Laporan Wartawan Tribunnews.com, Ismoyo
TRIBUNNEWS.COM, JAKARTA - Indeks harga konsumen (CPI) Amerika Serikat pada Maret 2022 terpantau melesat hingga mencapai 8,5 persen.
Angka ini mencetak rekor tertinggi sejak tahun 1981 lalu.
Meski pada Februari lalu, CPI AS sudah terpantau naik di angka 7,9 persen, namun karena harga pada perdagangan global makin melaju pesat membuat angka CPI ikut terkerek naik ke puncak tertinggi.
Baca juga: Pecahkan Rekor Inflasi Hingga Tembus 8,5 Persen, Ekonomi AS Makin Dihantui Jurang Resesi
Kenaikan ini pun menandakan adanya inflasi serius yang tengah dihadapi AS.
Departemen tenaga kerja AS pada Selasa (12/4/2022) menyebut inflasi ini terjadi imbas pandemi, serta memanasnya konflik Rusia dan Ukraina, hingga mendongkrak naiknya harga-harga di berbagai komoditas dunia seperti energi, pangan, dan logam.
Lalu apa dampaknya bagi Indonesia?
Ekonom Center of Economic and Law Studies (CELIOS), Bhima Yudhistira mengungkapkan, hal tersebut tentunya juga berdampak terhadap perekonomian di Indonesia.
Setidaknya, terdapat 5 dampak yang dirasakan.

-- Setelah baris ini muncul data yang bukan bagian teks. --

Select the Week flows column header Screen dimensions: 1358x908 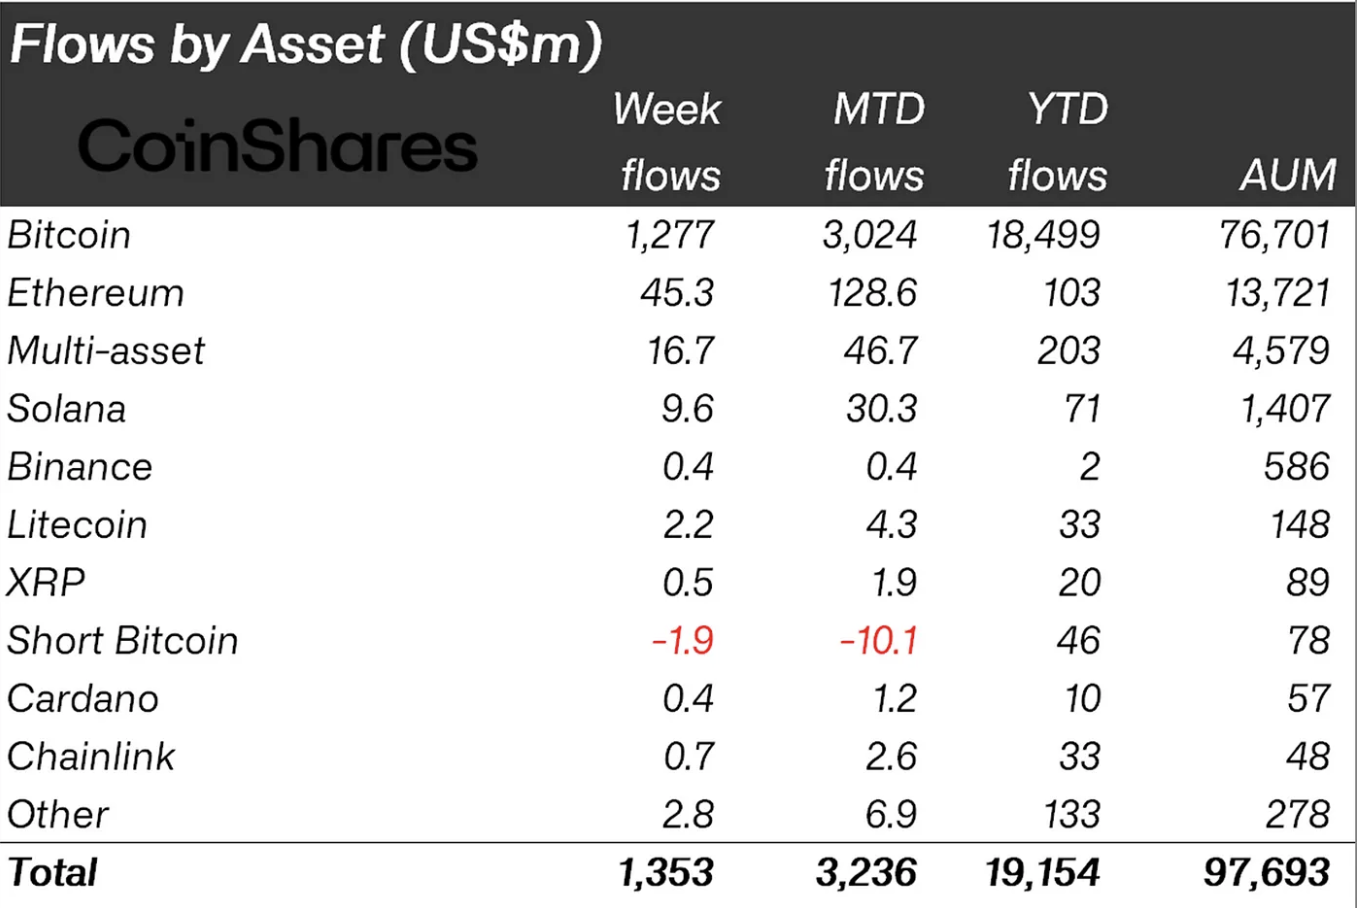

Pertama, kenaikan inflasi di AS akan menyebabkan biaya produksi berbagai kebutuhan pokok, khususnya barang impor akan naik signifikan.
Sementara Indonesia merupakan pengimpor gandum, susu, mentega, keju, jagung dan kedelai yang cukup besar dari AS.
Baca juga: Antisipasi Memburuknya Inflasi dan Krisis Ekonomi, Sri Lanka Gandakan Suku Bunga
“Yang sulit adalah produsen, mau naikkan harga tapi belum tentu konsumen daya belinya siap,” ungkap Bhima saat dihubungi Tribunnews, Rabu (13/4/2022).
Kedua, inflasi di AS menyebabkan terjadinya imported inflation atau naiknya harga barang-barang impor karena biaya impor naik signifikan.
Bhima mengatakan, yang menanggung naiknya harga kebutuhan pokok tersebut adalah masyarakat kelas menengah bawah, sehingga daya beli turun dan mengancam naiknya jumlah penduduk miskin baru.